**Text block:**
Study: Infants Treated With Antibiotics Up to 52 Percent More Likely To Develop Asthma And Allergies

Antibiotics paralyze mitochondria activity. Mitochondria are the power plant of the cell.

Antibiotics destroy the intestinal flora, causing the entire immune system to get out of balance.

What does western medicine have besides antibiotics, cortisone and painkillers?

Oh, I forgot: Scalpels, radiation and chemotherapy.

“Just look at us. Everything is backwards; everything is upside down. Doctors destroy health, lawyers destroy justice, universities destroy knowledge, governments destroy freedom, the major media destroy information and religions destroy spirituality. “
– Michael Ellner


IT MAY seem hard-hearted for a doctor not to prescribe an antibiotic to a sick baby, but a new study by scientists at Yale offers new reason for caution.

One of the great public health mysteries is why asthma has become more common among children, even as air pollution has decreased and fewer parents are smoking. One possibility is that antibiotics have kept infants’ immune systems from developing properly, making them vulnerable to asthma and allergies later on. The Yale study, published in the American Journal of Epidemiology, supports this hypothesis.

Researchers found that infants treated with antibiotics in their first six months were up to 52 percent more likely to develop asthma and allergies by age 6 than babies who did not get antibiotics. This result buttressed scientists’ suspicion that early use of the drugs can cause imbalances in the immune system and a poor allergic response.

There already were good reasons not to prescribe antibiotics. Often, they don’t work; many common ailments are caused by viruses, which aren’t affected by antibiotics. (Doctors may prescribe antibiotics anyway, just in case.) Moreover, the overuse of these drugs — in patients young or old — can lead to the development of antibiotic-resistant bacteria. If the new study holds up, doctors will have to weigh any slight benefit against the risk of harm to infants over time.

The new results also may help explain previous surveys that found a higher incidence of asthma among children in lower-income families; infants in the Yale researchers’ sample who had been treated with antibiotics were more likely to come from poorer families. The study should make parents and health care providers of all children think twice before using antibiotics with infants.

**Given data:**

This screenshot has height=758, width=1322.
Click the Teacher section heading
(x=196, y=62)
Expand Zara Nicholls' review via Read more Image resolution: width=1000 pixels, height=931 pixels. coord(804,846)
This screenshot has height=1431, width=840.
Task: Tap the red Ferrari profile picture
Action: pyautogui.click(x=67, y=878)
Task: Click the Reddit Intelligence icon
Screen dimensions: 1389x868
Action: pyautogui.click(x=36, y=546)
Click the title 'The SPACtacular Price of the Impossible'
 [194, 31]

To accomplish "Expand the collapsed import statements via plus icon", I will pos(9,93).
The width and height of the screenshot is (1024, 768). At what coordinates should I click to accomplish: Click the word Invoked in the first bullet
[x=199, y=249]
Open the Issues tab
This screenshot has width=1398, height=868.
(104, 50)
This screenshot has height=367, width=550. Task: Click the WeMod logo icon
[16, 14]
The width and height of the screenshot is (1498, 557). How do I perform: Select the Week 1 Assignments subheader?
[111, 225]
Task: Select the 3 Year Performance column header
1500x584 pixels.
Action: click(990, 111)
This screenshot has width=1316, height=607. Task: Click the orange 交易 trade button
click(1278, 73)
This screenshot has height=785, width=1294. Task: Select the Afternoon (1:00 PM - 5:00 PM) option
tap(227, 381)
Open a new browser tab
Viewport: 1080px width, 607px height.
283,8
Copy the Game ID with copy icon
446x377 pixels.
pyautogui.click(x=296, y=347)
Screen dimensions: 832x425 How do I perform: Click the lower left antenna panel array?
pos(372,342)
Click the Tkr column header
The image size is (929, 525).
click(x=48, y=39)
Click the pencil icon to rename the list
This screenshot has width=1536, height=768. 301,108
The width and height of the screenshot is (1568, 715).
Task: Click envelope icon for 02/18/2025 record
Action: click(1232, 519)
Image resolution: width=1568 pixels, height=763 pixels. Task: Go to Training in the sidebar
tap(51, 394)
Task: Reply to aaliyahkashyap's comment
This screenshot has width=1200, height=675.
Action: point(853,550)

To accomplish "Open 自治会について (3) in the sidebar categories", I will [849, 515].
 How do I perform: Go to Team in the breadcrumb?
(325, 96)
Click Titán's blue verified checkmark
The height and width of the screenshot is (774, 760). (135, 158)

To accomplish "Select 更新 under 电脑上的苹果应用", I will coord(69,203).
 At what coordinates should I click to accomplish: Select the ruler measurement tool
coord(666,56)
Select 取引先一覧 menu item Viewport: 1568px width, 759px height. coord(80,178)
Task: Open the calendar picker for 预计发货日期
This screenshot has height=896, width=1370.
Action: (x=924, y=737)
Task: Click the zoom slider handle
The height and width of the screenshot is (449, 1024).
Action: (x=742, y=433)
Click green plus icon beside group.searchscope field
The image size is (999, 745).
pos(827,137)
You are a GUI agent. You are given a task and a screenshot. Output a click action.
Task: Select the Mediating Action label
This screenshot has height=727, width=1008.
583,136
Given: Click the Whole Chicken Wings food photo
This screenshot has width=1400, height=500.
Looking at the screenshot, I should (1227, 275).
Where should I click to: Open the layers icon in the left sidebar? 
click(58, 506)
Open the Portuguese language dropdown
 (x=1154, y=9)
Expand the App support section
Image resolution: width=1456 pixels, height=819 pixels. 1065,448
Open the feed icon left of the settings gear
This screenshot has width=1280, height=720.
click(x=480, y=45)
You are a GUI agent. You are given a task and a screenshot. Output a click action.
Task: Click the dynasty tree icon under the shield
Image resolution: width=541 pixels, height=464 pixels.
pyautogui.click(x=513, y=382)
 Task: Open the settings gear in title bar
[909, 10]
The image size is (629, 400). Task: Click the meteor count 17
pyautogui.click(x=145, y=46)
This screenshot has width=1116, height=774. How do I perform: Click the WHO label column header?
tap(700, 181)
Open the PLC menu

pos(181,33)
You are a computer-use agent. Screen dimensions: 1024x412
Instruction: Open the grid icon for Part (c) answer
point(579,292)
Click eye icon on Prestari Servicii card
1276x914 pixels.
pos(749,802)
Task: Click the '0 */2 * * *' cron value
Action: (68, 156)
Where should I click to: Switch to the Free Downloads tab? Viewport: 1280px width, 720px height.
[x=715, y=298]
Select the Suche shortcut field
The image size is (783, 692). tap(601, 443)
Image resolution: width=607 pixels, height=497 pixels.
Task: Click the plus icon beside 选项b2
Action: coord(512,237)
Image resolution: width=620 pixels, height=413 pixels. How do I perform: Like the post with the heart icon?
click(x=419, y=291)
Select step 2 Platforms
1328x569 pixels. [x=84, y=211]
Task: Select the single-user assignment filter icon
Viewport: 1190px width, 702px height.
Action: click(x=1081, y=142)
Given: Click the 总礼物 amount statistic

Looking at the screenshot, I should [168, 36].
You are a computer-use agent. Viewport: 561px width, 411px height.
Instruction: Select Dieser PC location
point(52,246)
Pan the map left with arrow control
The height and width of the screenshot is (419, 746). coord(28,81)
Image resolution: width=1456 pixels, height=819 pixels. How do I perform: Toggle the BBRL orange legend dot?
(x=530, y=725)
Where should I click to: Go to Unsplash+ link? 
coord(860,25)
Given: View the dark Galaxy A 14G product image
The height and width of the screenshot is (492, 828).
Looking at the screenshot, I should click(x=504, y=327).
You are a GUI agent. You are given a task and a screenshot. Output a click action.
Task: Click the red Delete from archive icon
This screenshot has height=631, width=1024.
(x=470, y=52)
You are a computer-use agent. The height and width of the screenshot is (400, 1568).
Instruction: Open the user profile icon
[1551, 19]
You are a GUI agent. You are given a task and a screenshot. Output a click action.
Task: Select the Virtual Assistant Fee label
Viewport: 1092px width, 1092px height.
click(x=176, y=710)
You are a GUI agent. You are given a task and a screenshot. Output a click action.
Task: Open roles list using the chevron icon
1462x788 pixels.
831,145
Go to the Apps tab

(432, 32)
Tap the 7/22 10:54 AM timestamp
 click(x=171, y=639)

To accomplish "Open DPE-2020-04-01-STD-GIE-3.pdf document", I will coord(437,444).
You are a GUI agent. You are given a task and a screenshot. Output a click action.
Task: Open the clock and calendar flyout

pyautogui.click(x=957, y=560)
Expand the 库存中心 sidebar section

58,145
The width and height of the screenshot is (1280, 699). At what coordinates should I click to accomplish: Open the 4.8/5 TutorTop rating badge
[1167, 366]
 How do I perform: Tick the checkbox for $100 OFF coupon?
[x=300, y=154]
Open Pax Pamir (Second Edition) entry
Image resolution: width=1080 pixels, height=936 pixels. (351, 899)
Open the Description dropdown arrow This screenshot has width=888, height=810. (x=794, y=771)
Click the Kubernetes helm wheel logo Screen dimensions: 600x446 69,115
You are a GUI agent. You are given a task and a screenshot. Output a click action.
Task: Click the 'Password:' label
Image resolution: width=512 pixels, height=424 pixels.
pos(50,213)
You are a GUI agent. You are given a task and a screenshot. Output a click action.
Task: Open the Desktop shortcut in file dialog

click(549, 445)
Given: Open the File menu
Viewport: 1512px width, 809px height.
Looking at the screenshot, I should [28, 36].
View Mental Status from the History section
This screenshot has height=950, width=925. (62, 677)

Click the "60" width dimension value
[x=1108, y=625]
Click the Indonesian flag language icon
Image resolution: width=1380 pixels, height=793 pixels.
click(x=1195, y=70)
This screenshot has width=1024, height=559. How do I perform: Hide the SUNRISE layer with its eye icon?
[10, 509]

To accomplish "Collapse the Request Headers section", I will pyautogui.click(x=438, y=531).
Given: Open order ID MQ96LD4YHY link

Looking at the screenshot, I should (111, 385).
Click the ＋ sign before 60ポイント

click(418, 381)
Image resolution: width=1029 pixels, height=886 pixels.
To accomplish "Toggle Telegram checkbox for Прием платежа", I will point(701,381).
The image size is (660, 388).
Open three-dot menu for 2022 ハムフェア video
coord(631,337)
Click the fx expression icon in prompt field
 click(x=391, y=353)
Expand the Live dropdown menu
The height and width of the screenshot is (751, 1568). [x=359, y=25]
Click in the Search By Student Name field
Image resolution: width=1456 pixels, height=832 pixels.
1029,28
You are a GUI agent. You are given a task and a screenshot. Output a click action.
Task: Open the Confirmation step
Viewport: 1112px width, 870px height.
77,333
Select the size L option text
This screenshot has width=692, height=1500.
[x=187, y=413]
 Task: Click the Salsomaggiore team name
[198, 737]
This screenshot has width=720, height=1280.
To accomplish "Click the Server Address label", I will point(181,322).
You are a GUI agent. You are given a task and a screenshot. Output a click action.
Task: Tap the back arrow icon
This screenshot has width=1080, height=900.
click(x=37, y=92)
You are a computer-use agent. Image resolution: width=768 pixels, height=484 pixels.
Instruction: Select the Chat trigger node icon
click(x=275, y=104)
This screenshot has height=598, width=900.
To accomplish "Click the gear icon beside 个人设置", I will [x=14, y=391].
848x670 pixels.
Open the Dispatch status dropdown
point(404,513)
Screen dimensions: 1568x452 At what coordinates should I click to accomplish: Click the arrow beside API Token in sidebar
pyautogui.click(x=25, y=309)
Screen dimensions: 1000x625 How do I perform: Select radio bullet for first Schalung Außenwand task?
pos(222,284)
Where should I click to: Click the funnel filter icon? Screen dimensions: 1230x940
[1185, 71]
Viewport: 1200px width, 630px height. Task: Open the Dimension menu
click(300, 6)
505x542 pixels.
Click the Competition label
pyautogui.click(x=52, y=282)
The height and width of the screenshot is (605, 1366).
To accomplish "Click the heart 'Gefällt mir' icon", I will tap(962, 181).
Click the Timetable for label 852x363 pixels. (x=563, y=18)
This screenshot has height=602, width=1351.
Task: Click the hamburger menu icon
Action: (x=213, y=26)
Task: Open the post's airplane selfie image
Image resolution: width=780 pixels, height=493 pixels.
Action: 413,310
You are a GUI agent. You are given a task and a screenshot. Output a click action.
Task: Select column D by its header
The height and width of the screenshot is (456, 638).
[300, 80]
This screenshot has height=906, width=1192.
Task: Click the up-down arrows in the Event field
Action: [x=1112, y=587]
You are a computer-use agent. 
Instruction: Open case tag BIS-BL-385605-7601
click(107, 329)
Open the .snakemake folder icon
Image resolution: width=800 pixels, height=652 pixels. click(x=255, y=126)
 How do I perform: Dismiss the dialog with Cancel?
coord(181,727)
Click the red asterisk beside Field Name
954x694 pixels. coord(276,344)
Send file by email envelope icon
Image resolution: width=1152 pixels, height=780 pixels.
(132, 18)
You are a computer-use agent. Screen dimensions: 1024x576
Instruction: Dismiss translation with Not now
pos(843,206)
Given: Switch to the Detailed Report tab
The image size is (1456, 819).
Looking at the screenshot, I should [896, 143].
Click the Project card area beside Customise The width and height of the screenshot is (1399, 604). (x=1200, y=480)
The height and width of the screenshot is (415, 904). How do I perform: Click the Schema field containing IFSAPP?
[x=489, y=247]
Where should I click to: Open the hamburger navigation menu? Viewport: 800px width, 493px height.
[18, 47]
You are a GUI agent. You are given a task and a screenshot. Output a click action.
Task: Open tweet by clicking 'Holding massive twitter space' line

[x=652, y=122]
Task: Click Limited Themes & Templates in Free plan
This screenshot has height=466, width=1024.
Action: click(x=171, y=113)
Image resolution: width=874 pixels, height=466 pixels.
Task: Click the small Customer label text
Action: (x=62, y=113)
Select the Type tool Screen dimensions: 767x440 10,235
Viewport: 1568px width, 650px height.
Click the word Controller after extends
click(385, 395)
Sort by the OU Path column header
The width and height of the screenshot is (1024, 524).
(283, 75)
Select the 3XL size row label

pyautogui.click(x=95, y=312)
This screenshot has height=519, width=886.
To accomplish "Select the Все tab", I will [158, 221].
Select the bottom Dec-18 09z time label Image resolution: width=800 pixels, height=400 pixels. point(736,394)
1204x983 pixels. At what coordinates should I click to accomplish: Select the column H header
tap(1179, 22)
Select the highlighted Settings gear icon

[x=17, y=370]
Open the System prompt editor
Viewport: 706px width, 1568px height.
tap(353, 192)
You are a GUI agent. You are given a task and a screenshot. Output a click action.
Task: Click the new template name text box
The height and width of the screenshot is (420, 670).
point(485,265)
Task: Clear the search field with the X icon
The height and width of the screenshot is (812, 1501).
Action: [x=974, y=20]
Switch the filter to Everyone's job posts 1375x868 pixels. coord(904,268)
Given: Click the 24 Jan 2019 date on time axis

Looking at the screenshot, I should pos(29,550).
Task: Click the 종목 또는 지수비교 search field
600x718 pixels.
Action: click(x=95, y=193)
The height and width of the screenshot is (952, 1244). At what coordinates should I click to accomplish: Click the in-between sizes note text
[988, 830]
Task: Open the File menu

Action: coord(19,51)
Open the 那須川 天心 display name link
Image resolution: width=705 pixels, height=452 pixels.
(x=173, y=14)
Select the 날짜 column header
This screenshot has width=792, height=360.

**Your assignment:**
In the article on infant antibiotics and asthma, in which journal was the Yale study published?

**Solution to this task:**
The American Journal of Epidemiology.